In May, U.S. Attorney General Loretta Lynch threatened to withhold federal funding from the state of North Carolina, saying that the law violated the Civil Rights Act and Title IX. In response, McCrory sued the federal government, saying, “The Obama administration is bypassing Congress by attempting to rewrite the law and set restroom policies for public and private employers across the country, not just North Carolina. This is now a national issue that applies to every state and it needs to be resolved at the federal level.”
The DOJ countersued, and Lynch said in a statement, "This action is about a great deal more than just bathrooms. This is about the dignity and respect we accord our fellow citizens and the laws that we, as a people and as a country, have enacted to protect them—indeed, to protect all of us.”
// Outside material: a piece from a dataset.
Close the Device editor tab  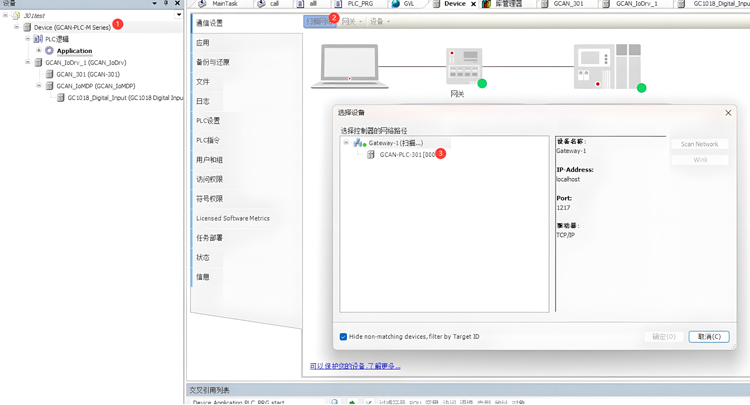(473, 4)
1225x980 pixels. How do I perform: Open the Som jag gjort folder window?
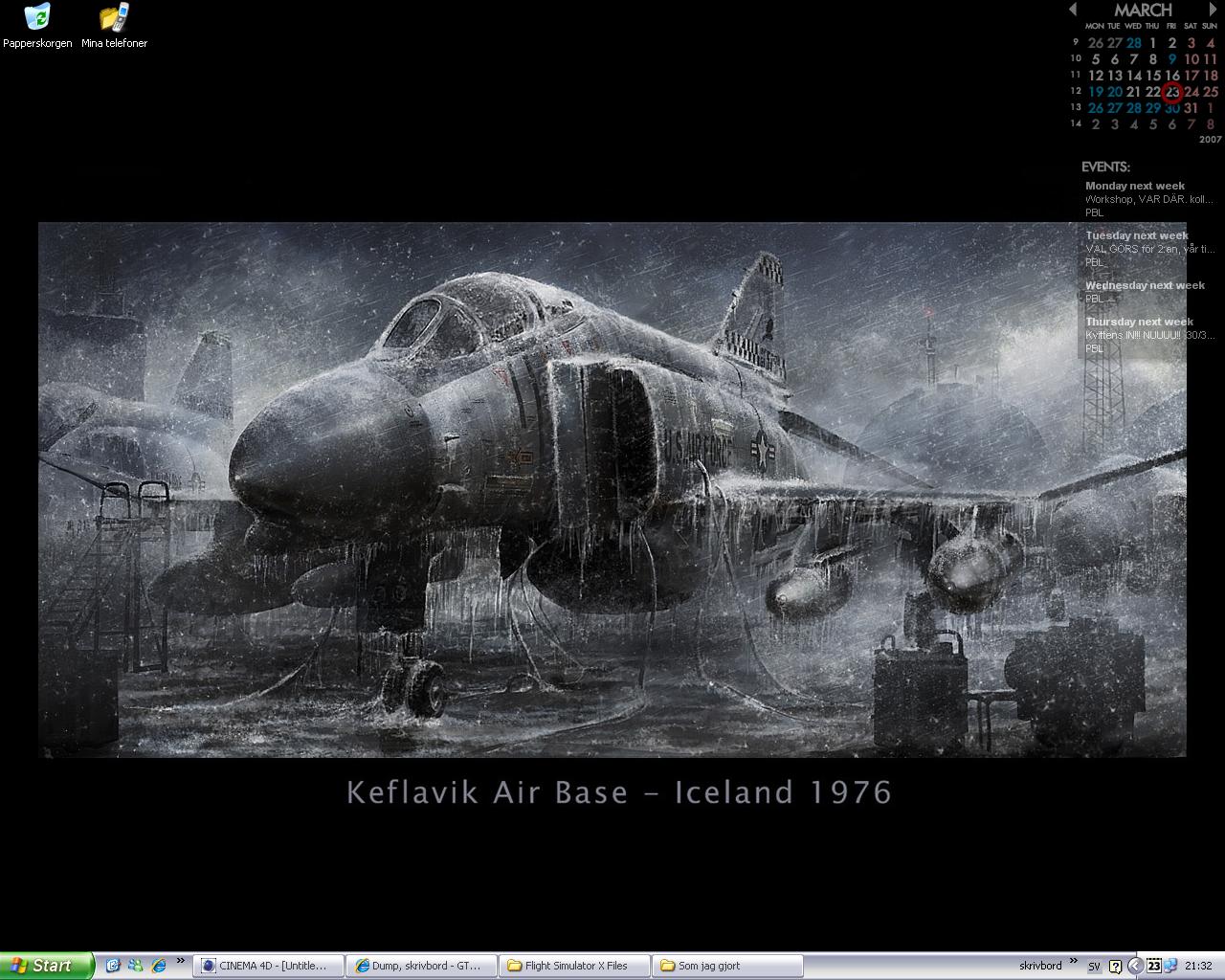[727, 966]
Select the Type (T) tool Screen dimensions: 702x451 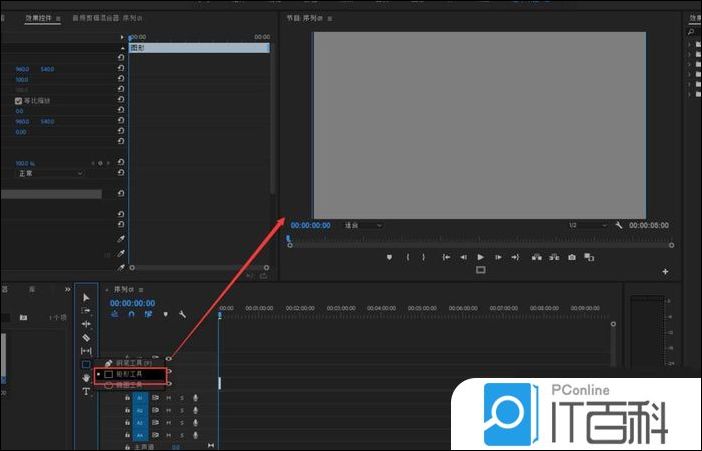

North Carolina’s H.B. 2, or the Public Facilities Privacy and Security Act, as it is officially known, has been at the center of controversy since it passed in March. The law reversed an ordinance in the city of Charlotte that extended rights to lesbian, gay, bisexual and transgender people in addition to nullifying local ordinances around the state that offered additional protections to LGBT people.
After the passage of the bill, many businesses, performing artists and event organizers pulled business from the state, citing H.B. 2 as the reason.
In July the National Basketball Association announced that it would be pulling the February 2017 All-Star Game from Charlotte, costing the city an estimated $100 million. In a statement, the NBA said, "We do not believe we can successfully host our All-Star festivities in Charlotte in the climate created by the current law."
On Sept. 12 the NCAA pulled seven championships, including two rounds of March Madness action, from North Carolina. This was followed 48 hours later by the Atlantic Coast Conference’s announcement that it would be moving the conference’s December football championship game from Charlotte. The ACC’s pullout is a big deal; the conference itself is based in North Carolina, and the game itself would have brought as much as $35 million to the city of Charlotte.
McCrory said that he still stands by the ideas in the law, according to NPR, and the state continues to fight another lawsuit brought by the American Civil Liberties Union on behalf of 27-year-old Joaquin Carcaño, a transgender man who works at the University of North Carolina at Chapel Hill and is banned from using public men’s restrooms under the law.